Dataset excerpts

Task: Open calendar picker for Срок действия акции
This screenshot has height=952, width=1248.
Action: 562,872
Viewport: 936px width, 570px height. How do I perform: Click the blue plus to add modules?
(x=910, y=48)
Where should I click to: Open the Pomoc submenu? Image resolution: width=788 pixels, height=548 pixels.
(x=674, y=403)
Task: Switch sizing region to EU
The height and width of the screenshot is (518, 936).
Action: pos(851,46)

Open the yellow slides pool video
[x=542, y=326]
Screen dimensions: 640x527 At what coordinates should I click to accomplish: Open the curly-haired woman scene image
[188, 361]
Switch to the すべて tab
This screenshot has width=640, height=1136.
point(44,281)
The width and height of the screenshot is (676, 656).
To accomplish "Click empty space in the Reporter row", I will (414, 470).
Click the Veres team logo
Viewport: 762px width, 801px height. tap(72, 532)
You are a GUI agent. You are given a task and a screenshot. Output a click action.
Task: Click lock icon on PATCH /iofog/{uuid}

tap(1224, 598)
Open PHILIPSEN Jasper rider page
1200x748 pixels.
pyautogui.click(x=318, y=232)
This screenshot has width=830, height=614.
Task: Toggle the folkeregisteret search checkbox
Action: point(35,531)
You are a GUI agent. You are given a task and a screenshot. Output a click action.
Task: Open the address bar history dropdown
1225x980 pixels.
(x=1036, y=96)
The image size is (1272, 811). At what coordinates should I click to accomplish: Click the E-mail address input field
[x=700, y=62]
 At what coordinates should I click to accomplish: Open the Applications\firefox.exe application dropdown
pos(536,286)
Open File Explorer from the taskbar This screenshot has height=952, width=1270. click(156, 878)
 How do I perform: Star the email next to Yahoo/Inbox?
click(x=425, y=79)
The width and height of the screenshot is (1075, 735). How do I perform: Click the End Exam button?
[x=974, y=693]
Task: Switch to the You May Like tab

▶ ACTIVITY
Filter the records above for lines with "Switch".

▶ RESULT OF THE EXERCISE
Task: Switch sizing region to EU
Switch to the すべて tab
Task: Switch to the You May Like tab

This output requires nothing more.